Extracted records:
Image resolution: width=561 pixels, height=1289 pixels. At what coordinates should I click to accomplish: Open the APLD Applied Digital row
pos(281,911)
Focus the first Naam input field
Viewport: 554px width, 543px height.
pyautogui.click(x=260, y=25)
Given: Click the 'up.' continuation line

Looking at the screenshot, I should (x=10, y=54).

> [Exercise requirements]: Locate every line in the data above that contains the string "height", matching case exactly, and copy each of those lines.

> [Reply]:
Image resolution: width=561 pixels, height=1289 pixels. At what coordinates should I click to accomplish: Open the APLD Applied Digital row
Viewport: 554px width, 543px height.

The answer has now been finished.